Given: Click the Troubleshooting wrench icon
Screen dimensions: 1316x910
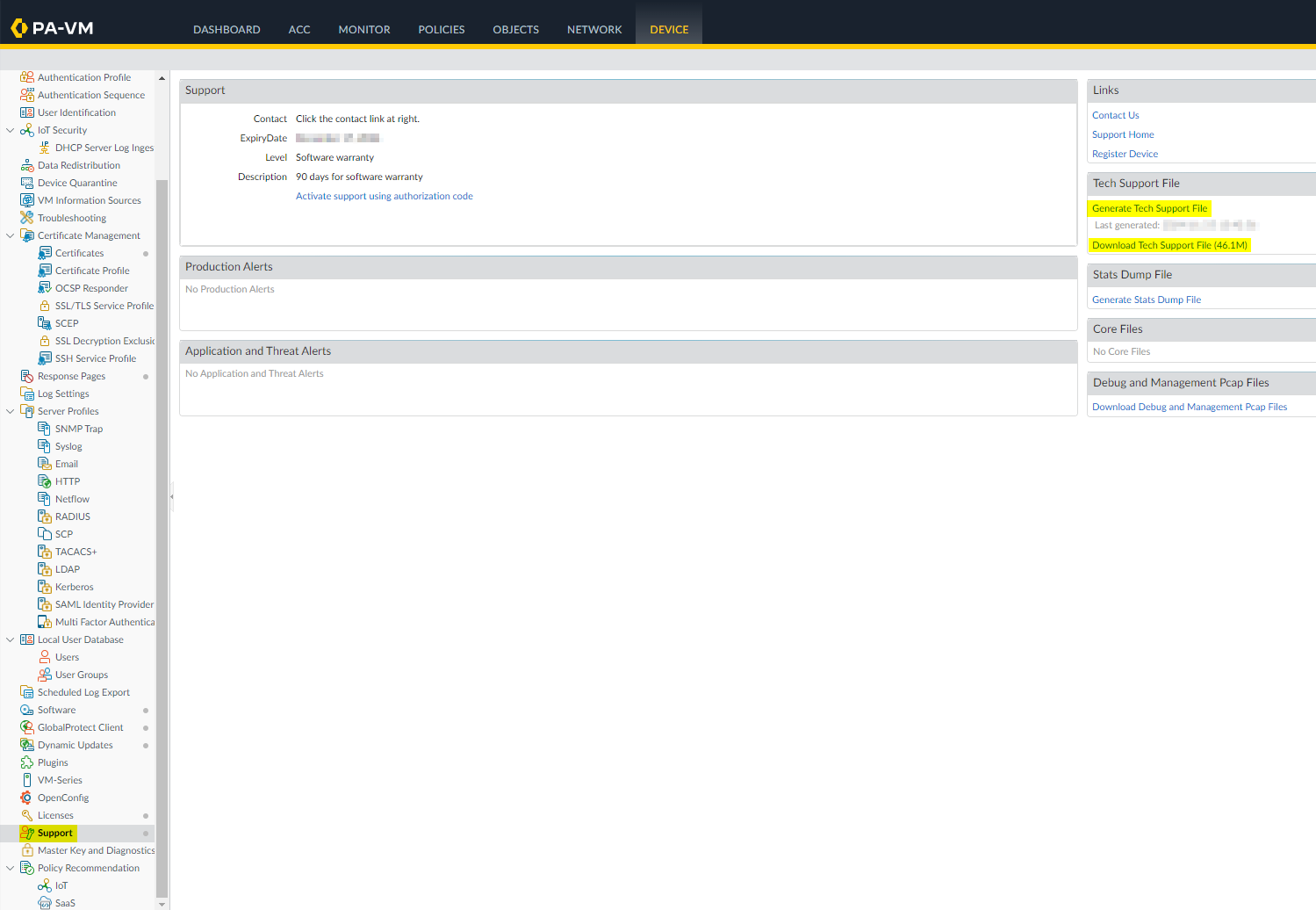Looking at the screenshot, I should coord(27,218).

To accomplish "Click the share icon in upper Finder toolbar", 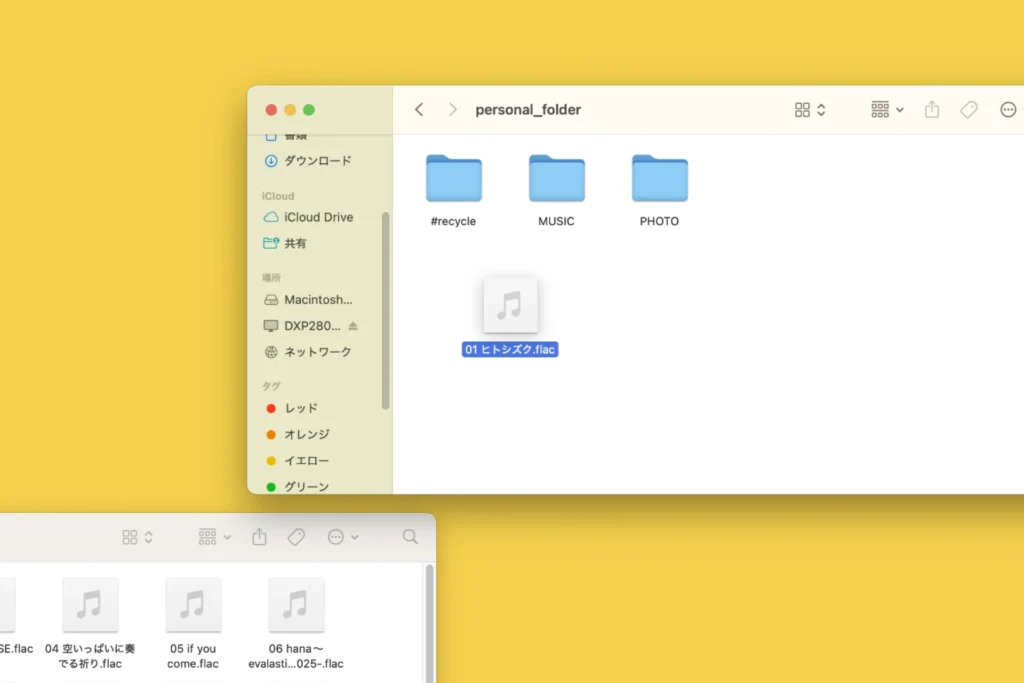I will pyautogui.click(x=932, y=110).
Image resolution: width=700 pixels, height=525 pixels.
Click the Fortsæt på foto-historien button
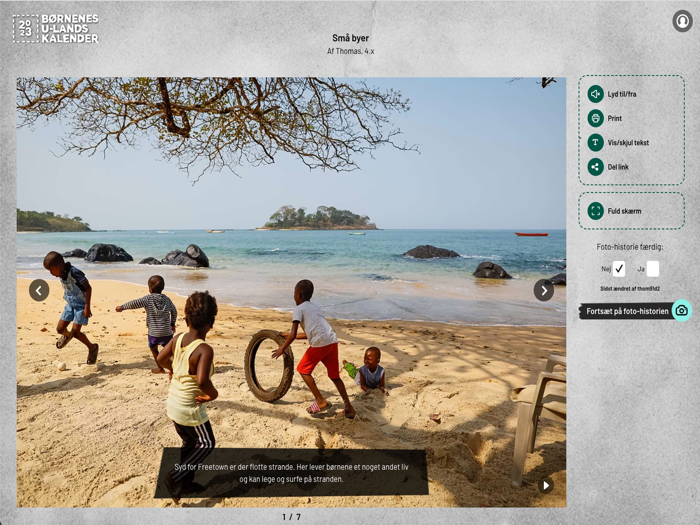coord(627,311)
******
=== How to complete this task ===
Retype the lines exactly as they appear, beginning with the line that contains "Image resolution: width=700" and ending with the final line of the entries, and omit the pictures.

=== Task response ===
Image resolution: width=700 pixels, height=525 pixels.
Click the Fortsæt på foto-historien button
coord(627,311)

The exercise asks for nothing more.